Some readers might be aware of a Russian, and to some extent, Romanian, Orthodox group called the "Old Believers." Their's is a fascinating case study in liturgical upheaval's most extreme consequences. The Patriarch of Moscow in the mid-17th century, Nikon, noticed differences between the Greek and Russian Church liturgies in some very basic matters: the direction of a procession, how to say the Creed, how to make the sign of the Cross, and even Our Lord's Holy Name. Nikon, in a bout of wisdom from Solomon, assumed that whatever was Greek must be older and hence more authentic. He imposed many major liturgical changes (so much for those who think the Byzantine rite is super ancient and un-altered) and, with the help of an Orthodox synod in the 1660s, even anathematized the older Byzantine liturgical practices with the czar's approbation. Many who refused the changes, the "Old Believers," suffered violent consequences, including Feodosia Morozova, whom they esteem as a sort of martyr for her death-by-starvation in a jail cell. The resulting schism endures to this day.
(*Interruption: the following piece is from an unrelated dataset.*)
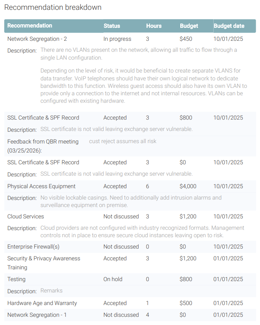
Task: Click the Hours column header
Action: 154,26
Many Old Believers have dispersed throughout Eastern Europe in small droves and even into Alaska, where one community frequently attracts the attention of the press, which sees the Old Believers as a quaint, Amish-like group of benign persons. Most tragic about the Old Believers is that they were probably more in the right than Nikon was, who just assumed whatever was Greek must be better. I do not know much about mid-second millennium Byzantine liturgy, but as a former student of medieval history I can say that as a center of trade and the delta of several currents of ideas from Latin Europe, Arab North Africa, the Holy Land, and the former Greek Empire, the Constantinopolitan liturgy would be especially susceptible to alterations and changes. Moreover, the wealth of Byzantium, until its fall in 1453, meant both institutions and individuals could afford the creation or copy of books, fostering many opportunities for typographical errors and the machinations or copyists. Russia, as a poorer and geographically desolate place, would be better suited for the preservation of written and oral liturgical traditions.

This should be a lesson to those who wish for immediate liturgical changes. Even enthusiasts for the old rite ought to realize that an outright and instantaneous change in the Latin rite would do more harm than good.